◆ Given instruction: Please write out, unchanged, the lines of the records starting with the line containing "Where should I click to: Open the ASM.TO" and going on through the line containing "The width and height of the screenshot is (737, 560).", both included.

◆ Provided data:
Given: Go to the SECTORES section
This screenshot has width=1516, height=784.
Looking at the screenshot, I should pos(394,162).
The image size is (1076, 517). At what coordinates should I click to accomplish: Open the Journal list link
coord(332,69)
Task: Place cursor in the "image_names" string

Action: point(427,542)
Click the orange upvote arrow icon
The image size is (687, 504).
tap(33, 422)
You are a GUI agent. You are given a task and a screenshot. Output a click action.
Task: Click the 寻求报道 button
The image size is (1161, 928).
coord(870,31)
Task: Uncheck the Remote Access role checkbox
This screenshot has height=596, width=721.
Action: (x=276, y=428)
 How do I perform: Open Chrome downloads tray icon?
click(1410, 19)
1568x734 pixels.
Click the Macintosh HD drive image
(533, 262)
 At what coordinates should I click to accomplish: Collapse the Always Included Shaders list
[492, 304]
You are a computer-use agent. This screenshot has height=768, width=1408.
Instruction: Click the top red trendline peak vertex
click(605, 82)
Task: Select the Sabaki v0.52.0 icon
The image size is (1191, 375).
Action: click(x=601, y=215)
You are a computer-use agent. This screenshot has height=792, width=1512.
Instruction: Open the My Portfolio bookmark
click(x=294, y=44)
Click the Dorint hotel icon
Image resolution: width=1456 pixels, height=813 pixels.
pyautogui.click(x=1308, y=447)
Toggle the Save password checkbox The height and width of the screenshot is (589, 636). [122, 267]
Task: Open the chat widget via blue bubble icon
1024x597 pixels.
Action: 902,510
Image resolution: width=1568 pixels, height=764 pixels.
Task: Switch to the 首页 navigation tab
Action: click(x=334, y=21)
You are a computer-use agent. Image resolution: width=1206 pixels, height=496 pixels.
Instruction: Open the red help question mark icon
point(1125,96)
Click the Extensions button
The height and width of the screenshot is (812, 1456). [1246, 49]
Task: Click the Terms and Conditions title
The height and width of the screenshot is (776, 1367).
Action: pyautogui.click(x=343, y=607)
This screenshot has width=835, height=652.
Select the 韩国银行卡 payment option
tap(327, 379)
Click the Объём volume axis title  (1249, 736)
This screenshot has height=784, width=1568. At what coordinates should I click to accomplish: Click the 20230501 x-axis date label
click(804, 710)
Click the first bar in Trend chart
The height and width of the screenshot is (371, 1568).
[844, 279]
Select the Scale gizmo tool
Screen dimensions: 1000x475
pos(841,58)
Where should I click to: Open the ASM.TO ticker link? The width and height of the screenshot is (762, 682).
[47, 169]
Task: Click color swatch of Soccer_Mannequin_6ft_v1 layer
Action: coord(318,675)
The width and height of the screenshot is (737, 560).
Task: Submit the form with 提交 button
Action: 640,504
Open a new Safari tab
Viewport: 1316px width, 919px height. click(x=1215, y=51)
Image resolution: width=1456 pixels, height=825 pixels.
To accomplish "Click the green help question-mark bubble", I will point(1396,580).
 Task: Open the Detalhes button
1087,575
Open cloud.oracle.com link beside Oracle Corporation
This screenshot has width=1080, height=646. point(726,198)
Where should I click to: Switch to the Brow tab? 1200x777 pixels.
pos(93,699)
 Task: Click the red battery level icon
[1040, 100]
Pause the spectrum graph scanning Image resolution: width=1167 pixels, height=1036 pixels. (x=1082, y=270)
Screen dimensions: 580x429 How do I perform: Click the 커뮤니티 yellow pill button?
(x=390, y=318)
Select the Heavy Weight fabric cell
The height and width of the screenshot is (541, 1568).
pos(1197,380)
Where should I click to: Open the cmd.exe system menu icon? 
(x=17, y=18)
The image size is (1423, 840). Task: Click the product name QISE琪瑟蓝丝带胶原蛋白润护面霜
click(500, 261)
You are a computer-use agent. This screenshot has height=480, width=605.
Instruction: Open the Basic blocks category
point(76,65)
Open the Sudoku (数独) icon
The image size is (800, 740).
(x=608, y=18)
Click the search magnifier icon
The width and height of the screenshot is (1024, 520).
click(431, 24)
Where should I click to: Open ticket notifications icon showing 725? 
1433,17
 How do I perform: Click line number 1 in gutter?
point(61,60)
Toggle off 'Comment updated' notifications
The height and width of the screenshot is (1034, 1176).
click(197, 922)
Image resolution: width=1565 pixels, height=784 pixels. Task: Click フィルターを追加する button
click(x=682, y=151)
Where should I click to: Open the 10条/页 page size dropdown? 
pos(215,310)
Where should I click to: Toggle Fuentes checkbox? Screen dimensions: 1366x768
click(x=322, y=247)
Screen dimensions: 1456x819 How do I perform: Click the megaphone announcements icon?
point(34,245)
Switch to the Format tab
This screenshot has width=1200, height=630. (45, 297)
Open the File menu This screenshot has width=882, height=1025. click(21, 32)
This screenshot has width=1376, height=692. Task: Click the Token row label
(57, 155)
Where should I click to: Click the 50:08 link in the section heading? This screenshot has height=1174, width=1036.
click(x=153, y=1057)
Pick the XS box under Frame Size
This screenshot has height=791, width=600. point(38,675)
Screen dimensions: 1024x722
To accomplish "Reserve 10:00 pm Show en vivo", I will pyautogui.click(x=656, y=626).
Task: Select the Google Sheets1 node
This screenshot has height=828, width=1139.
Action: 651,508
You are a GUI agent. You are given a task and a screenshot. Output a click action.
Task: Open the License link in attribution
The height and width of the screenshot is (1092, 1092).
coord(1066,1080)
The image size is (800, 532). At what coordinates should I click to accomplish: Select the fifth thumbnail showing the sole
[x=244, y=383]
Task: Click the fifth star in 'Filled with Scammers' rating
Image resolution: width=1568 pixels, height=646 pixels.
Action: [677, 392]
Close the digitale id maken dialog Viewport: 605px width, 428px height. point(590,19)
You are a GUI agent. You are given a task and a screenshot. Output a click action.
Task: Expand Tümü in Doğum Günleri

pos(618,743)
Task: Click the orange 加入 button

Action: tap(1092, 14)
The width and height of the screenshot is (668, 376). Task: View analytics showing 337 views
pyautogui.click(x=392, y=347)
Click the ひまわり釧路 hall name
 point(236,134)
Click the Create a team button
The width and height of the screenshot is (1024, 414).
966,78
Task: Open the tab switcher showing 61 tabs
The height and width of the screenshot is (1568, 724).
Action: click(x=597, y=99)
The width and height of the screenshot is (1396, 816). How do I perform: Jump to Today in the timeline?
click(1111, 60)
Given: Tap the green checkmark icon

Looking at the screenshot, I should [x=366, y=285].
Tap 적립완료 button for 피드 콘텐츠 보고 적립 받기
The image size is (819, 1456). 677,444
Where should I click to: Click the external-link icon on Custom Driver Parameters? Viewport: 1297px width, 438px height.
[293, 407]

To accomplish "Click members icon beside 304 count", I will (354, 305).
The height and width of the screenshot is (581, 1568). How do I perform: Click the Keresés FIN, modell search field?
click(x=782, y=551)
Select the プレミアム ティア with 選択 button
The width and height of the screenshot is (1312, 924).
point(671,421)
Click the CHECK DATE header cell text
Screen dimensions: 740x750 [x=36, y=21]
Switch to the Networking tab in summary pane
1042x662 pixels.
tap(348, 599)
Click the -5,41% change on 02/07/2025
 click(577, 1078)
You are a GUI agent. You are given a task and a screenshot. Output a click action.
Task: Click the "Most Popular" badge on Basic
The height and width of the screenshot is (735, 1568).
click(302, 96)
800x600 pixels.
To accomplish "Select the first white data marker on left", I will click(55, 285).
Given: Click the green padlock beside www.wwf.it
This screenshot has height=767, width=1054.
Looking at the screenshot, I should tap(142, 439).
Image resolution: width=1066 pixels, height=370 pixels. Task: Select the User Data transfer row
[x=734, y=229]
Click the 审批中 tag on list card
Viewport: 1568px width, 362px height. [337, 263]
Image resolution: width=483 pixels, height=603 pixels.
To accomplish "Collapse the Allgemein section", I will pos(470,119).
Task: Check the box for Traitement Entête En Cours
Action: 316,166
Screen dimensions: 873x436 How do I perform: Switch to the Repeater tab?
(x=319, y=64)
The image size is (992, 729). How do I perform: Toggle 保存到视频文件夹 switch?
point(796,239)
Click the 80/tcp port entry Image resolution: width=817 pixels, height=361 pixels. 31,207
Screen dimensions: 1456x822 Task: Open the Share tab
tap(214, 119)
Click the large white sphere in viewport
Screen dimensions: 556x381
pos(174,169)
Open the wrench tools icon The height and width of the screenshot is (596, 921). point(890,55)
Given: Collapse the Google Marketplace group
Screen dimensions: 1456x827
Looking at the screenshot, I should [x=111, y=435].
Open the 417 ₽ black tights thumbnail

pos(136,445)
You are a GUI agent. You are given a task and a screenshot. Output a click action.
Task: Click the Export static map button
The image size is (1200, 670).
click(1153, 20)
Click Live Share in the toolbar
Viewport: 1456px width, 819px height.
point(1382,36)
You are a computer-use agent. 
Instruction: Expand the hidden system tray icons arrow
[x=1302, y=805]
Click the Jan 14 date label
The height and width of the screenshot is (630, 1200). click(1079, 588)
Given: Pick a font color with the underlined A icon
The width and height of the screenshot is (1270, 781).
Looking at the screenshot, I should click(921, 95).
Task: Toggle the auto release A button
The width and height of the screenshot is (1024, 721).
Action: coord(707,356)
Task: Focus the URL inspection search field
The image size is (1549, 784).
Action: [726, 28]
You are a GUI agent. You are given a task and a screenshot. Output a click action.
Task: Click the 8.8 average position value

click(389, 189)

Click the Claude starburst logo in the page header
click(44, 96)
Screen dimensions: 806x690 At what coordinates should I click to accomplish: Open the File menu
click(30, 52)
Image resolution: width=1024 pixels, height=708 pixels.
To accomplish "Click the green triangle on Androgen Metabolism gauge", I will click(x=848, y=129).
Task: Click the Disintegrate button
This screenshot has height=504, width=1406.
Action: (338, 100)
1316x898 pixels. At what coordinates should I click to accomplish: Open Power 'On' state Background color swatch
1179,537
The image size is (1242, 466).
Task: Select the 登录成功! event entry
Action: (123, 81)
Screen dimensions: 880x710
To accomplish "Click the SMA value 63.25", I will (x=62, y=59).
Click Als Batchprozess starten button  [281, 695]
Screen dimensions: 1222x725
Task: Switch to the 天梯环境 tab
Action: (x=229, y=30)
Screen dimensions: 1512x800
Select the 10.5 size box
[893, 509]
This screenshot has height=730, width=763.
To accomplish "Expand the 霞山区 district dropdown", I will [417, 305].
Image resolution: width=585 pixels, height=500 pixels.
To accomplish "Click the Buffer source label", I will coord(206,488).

◆ Solution to the exercise:
Where should I click to: Open the ASM.TO ticker link? The width and height of the screenshot is (762, 682).
[47, 169]
Task: Click color swatch of Soccer_Mannequin_6ft_v1 layer
Action: coord(318,675)
The width and height of the screenshot is (737, 560).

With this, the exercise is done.